Collected data

____

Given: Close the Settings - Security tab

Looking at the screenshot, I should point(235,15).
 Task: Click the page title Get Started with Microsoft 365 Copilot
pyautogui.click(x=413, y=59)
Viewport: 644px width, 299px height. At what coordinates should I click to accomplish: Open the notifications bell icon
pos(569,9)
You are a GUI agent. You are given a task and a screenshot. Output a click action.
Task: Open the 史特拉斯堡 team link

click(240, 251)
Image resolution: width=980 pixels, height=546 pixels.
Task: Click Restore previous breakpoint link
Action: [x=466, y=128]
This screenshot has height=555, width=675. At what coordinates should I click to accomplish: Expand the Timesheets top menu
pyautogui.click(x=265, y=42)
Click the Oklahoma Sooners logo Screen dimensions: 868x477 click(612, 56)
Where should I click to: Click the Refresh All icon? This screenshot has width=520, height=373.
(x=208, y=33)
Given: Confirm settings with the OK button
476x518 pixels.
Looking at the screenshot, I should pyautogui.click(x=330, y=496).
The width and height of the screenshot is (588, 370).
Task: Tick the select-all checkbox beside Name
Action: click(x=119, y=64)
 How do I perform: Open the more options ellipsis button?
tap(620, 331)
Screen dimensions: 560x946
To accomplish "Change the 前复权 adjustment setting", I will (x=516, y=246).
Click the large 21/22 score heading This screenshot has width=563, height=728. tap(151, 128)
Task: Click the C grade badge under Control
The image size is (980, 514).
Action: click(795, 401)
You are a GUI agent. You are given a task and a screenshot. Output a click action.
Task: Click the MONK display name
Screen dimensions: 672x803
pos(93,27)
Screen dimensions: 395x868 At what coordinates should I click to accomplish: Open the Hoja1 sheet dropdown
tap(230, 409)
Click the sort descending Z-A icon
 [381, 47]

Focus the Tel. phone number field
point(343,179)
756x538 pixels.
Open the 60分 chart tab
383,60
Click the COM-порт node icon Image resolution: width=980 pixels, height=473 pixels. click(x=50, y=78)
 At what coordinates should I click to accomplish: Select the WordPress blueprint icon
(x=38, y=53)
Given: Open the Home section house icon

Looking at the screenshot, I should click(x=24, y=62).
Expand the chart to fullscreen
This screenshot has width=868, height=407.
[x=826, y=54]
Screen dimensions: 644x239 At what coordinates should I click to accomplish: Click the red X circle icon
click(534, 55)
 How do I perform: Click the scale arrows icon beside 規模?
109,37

____

§ AIM OF THE TASK
Every entry is to be restated word for word.

§ RESULT OF THIS TASK
Given: Close the Settings - Security tab

Looking at the screenshot, I should point(235,15).
 Task: Click the page title Get Started with Microsoft 365 Copilot
pyautogui.click(x=413, y=59)
Viewport: 644px width, 299px height. At what coordinates should I click to accomplish: Open the notifications bell icon
pos(569,9)
You are a GUI agent. You are given a task and a screenshot. Output a click action.
Task: Open the 史特拉斯堡 team link

click(240, 251)
Image resolution: width=980 pixels, height=546 pixels.
Task: Click Restore previous breakpoint link
Action: [x=466, y=128]
This screenshot has height=555, width=675. At what coordinates should I click to accomplish: Expand the Timesheets top menu
pyautogui.click(x=265, y=42)
Click the Oklahoma Sooners logo Screen dimensions: 868x477 click(612, 56)
Where should I click to: Click the Refresh All icon? This screenshot has width=520, height=373.
(x=208, y=33)
Given: Confirm settings with the OK button
476x518 pixels.
Looking at the screenshot, I should pyautogui.click(x=330, y=496).
The width and height of the screenshot is (588, 370).
Task: Tick the select-all checkbox beside Name
Action: click(x=119, y=64)
 How do I perform: Open the more options ellipsis button?
tap(620, 331)
Screen dimensions: 560x946
To accomplish "Change the 前复权 adjustment setting", I will (x=516, y=246).
Click the large 21/22 score heading This screenshot has width=563, height=728. tap(151, 128)
Task: Click the C grade badge under Control
The image size is (980, 514).
Action: click(795, 401)
You are a GUI agent. You are given a task and a screenshot. Output a click action.
Task: Click the MONK display name
Screen dimensions: 672x803
pos(93,27)
Screen dimensions: 395x868 At what coordinates should I click to accomplish: Open the Hoja1 sheet dropdown
tap(230, 409)
Click the sort descending Z-A icon
 [381, 47]

Focus the Tel. phone number field
point(343,179)
756x538 pixels.
Open the 60分 chart tab
383,60
Click the COM-порт node icon Image resolution: width=980 pixels, height=473 pixels. click(x=50, y=78)
 At what coordinates should I click to accomplish: Select the WordPress blueprint icon
(x=38, y=53)
Given: Open the Home section house icon

Looking at the screenshot, I should click(x=24, y=62).
Expand the chart to fullscreen
This screenshot has width=868, height=407.
[x=826, y=54]
Screen dimensions: 644x239 At what coordinates should I click to accomplish: Click the red X circle icon
click(534, 55)
 How do I perform: Click the scale arrows icon beside 規模?
109,37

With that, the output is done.